DATA EXTRACT:

▽

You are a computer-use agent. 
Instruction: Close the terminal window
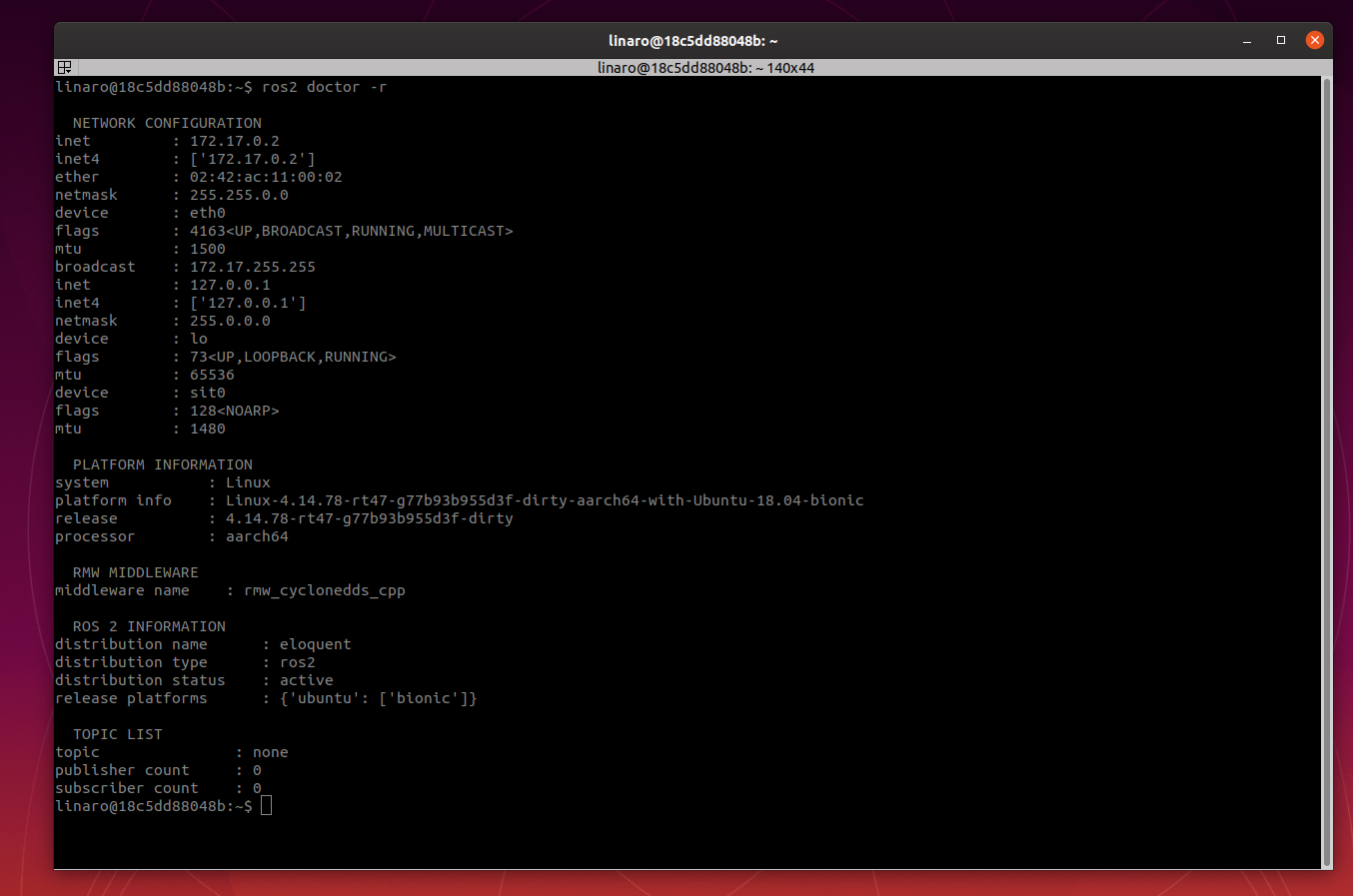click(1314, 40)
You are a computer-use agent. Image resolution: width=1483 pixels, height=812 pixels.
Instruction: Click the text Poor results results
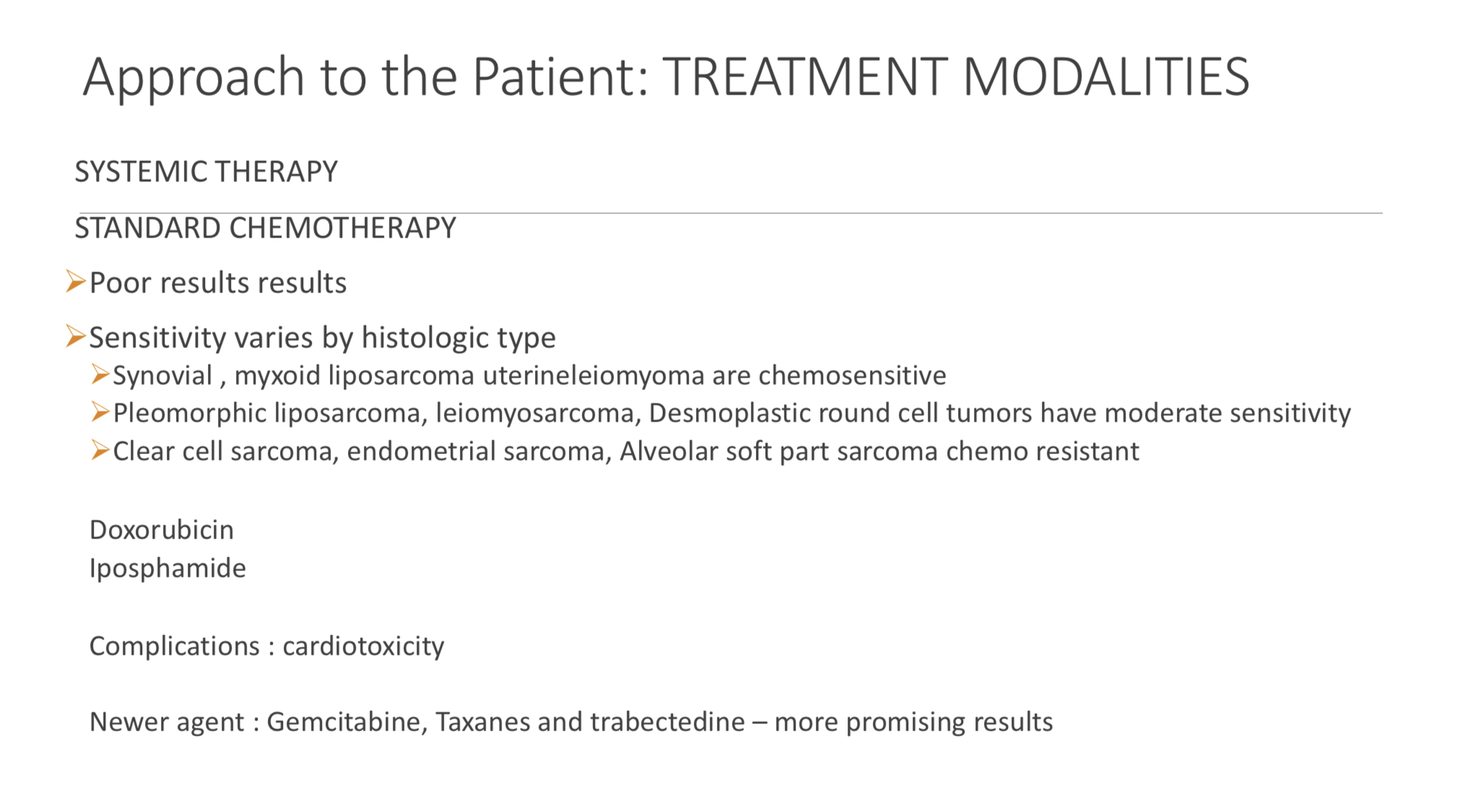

△

EXERCISE: Reprint the whole listing verbatim except for the pictures.

PROBLEM SOLUTION:
You are a computer-use agent. 
Instruction: Close the terminal window
click(1314, 40)
You are a computer-use agent. Image resolution: width=1483 pixels, height=812 pixels.
Instruction: Click the text Poor results results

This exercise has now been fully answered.